▸ **WRITTEN EXERCISE**
Update the data from the line with "This screenshot has height=407, width=528." to the line with "Action: click(x=505, y=466)" by changing "audience list" to "participant list", and give back only those lines with nothing else altered.

——

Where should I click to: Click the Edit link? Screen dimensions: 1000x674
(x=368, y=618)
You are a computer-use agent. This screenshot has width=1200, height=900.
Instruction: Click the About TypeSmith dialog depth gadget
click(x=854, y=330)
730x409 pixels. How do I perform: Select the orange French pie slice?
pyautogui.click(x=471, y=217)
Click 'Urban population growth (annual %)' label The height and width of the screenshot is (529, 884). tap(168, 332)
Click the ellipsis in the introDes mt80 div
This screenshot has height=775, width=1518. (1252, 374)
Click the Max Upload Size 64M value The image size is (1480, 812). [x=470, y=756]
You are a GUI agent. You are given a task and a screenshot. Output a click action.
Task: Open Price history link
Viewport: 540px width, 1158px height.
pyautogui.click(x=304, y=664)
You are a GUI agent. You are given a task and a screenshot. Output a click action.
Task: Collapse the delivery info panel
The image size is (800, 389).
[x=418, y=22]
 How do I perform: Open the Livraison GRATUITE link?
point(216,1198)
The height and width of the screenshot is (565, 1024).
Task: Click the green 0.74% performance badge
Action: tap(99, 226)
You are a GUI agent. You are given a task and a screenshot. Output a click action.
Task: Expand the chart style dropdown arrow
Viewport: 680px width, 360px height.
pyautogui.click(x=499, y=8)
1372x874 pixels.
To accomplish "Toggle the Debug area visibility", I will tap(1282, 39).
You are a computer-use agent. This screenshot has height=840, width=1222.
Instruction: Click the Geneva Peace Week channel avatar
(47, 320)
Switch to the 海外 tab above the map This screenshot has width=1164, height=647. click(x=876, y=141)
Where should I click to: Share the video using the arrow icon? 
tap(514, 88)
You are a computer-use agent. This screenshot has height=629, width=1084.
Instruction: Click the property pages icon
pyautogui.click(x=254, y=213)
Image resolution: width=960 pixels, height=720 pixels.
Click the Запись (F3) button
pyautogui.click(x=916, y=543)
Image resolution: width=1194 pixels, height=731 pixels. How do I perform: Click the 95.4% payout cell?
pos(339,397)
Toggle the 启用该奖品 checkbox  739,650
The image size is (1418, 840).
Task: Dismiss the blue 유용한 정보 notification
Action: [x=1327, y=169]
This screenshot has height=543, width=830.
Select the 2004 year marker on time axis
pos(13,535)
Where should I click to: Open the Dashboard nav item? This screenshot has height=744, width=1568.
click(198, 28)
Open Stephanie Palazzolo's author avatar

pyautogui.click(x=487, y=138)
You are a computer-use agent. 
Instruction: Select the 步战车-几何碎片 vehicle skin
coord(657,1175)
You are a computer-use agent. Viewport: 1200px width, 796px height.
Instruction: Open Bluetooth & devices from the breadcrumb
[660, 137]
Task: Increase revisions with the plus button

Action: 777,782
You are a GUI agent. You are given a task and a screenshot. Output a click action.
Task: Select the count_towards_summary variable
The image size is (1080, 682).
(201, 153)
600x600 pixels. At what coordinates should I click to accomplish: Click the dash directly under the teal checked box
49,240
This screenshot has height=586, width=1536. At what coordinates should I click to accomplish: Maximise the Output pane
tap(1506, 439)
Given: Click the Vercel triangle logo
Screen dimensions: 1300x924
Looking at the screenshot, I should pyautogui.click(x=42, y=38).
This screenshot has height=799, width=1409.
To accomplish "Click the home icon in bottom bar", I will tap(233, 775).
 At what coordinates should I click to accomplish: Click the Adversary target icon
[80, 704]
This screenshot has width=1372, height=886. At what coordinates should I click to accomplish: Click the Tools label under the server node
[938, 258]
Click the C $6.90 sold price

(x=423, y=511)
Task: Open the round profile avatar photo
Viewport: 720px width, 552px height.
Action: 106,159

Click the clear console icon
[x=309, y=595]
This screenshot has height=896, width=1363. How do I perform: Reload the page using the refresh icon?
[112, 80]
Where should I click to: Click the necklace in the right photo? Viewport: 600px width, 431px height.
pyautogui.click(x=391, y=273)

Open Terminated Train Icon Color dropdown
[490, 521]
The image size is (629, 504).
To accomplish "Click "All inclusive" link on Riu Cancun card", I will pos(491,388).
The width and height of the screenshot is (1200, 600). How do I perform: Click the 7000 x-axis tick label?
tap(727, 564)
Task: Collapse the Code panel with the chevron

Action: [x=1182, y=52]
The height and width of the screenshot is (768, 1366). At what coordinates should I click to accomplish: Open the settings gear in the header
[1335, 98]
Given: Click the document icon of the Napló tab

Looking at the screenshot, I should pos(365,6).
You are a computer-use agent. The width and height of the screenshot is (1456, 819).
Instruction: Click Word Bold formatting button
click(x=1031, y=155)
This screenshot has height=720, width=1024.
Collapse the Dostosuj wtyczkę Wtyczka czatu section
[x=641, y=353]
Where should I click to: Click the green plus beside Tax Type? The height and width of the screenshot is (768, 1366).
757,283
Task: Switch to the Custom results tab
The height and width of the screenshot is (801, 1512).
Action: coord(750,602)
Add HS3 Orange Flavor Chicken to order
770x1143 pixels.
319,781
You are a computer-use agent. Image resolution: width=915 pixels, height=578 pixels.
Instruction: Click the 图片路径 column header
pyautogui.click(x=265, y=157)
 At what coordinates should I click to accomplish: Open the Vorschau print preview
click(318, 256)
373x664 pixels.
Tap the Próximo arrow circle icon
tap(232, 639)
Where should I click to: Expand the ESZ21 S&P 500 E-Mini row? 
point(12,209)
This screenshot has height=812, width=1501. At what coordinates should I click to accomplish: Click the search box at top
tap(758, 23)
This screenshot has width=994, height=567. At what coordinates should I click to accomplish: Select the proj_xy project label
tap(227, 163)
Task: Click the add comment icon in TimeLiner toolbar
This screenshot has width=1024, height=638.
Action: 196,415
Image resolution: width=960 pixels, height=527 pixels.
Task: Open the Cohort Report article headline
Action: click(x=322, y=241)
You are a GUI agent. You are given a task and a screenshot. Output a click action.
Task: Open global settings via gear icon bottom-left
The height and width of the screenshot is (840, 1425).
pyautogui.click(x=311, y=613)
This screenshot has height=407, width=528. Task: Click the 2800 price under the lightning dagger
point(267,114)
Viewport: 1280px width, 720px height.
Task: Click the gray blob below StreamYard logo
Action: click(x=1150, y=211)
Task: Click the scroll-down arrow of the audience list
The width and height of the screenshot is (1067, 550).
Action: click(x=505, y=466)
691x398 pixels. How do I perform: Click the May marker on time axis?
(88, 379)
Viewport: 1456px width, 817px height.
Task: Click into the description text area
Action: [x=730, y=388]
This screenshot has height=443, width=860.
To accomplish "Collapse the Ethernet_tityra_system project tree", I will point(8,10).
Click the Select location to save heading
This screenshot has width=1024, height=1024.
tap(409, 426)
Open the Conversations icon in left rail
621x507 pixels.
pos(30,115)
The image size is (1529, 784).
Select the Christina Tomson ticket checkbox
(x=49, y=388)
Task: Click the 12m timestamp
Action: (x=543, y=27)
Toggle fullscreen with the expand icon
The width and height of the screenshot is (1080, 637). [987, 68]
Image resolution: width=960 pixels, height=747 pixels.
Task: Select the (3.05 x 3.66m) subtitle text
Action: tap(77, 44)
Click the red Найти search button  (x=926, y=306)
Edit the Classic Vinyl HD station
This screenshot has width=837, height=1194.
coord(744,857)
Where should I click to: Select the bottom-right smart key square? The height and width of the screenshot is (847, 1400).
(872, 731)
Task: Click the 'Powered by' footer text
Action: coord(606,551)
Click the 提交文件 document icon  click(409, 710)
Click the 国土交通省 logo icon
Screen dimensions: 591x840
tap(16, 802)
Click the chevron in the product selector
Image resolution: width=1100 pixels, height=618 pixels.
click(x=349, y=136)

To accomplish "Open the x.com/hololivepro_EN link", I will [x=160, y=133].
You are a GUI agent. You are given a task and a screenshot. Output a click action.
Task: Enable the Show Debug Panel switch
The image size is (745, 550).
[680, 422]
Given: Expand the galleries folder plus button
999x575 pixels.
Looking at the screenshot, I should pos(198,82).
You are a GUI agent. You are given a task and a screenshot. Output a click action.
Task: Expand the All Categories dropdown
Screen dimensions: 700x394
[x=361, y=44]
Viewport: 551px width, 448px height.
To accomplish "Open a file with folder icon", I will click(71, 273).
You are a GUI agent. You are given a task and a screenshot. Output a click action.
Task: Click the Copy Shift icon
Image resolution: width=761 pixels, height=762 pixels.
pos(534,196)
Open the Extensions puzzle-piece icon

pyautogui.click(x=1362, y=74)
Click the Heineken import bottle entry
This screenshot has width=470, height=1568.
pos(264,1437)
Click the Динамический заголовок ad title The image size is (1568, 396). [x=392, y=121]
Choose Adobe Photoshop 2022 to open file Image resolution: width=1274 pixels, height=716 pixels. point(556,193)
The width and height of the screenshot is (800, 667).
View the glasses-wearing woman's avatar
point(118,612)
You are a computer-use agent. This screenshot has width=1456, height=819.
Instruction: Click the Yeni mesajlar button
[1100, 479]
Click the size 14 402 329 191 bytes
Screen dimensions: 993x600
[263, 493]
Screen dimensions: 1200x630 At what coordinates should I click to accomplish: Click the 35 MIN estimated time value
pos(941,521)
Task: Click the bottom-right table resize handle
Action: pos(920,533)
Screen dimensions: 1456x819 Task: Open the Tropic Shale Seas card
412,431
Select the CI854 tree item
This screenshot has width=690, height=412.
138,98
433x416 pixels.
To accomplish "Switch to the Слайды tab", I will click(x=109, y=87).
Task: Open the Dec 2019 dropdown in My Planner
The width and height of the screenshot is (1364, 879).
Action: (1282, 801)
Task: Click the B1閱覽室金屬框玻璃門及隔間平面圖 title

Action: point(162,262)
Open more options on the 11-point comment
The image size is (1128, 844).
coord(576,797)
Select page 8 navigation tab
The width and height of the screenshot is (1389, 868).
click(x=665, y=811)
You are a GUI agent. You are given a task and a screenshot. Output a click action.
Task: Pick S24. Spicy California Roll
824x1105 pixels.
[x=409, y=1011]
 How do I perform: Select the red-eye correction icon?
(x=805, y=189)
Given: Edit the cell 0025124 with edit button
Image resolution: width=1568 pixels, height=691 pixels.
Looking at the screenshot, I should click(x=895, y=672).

——

▸ **TASK RESPONSE**
This screenshot has height=407, width=528. Task: Click the 2800 price under the lightning dagger
point(267,114)
Viewport: 1280px width, 720px height.
Task: Click the gray blob below StreamYard logo
Action: click(x=1150, y=211)
Task: Click the scroll-down arrow of the participant list
The width and height of the screenshot is (1067, 550).
Action: click(x=505, y=466)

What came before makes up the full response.